Amazon’s massive investment in faster shipping paid off for the tech company over the Christmas holidays with record sales and four times as many customers taking advantage of its free one-day shipping offer over the shopping season compared with last year.

Amazon is spending billions making one-day shipping the default for its Prime members and the gamble helped drive its revenues up over $87bn for the final quarter of 2019, or $29bn a month, compared with $72.4bn in the fourth quarter of 2018.

Profits increased to $3.3bn in the fourth quarter, up from $3bn in the same period last year, after a fall of 25% from July to September due to its costly shipping investments. Amazon’s shares shot up over 10% in after-hours trading.

“We’ve made Prime delivery faster – the number of items delivered to US customers with Prime’s free one-day and same-day delivery more than quadrupled this quarter compared to last year,” said Jeff Bezos, Amazon founder and CEO.

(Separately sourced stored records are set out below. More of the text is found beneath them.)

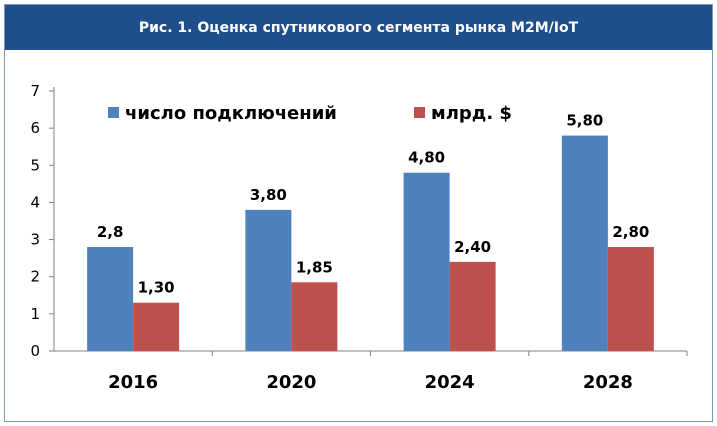  I want to click on x-category-label: 2028, so click(608, 382).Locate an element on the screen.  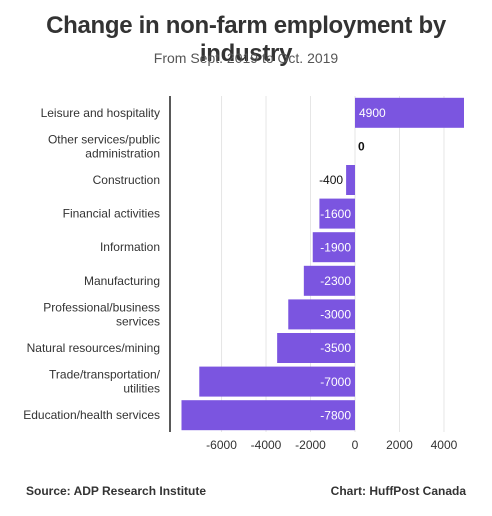
category-label: Trade/transportation/utilities is located at coordinates (105, 382).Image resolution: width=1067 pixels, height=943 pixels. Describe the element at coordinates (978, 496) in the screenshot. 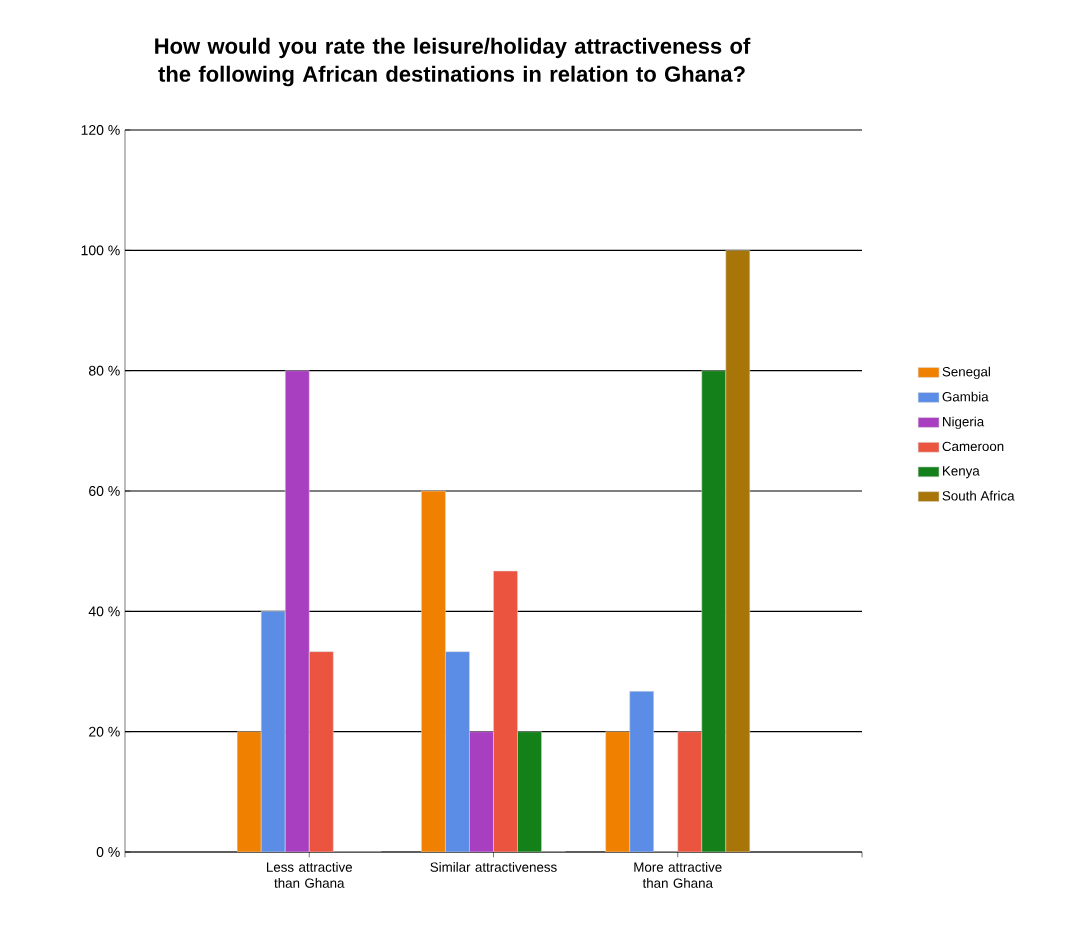

I see `legend-label: South Africa` at that location.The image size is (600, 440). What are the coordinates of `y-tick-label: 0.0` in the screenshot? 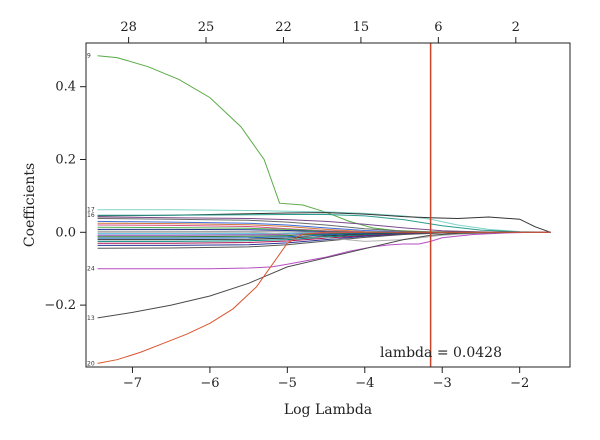 It's located at (66, 232).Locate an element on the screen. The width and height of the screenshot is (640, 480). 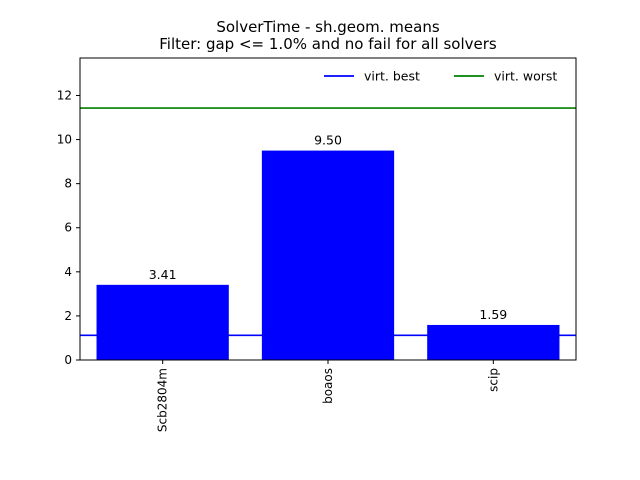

Amazon’s bumper Christmas – the best in its history – came as other retailers including Target, Macy’s and JC Penney have reported lower sales.

Amazon Web Services (AWS), its cloud computing business, reported revenues of $9.9bn for the quarter, up 34% from the year-ago period.

Amazon also gave an update on its number of Prime subscribers, who pay an annual fee for faster shipping and access to free content on its streaming media services. Bezos said the company now has over 150 million paid Prime members around the world, up from 100 million last April.

Amazon’s share price has lagged its tech giant peers in recent months as investors have worried about its spending. The latest results push the company back into the exclusive club of tech companies now valued at over $1tn including Apple, Alphabet and Microsoft.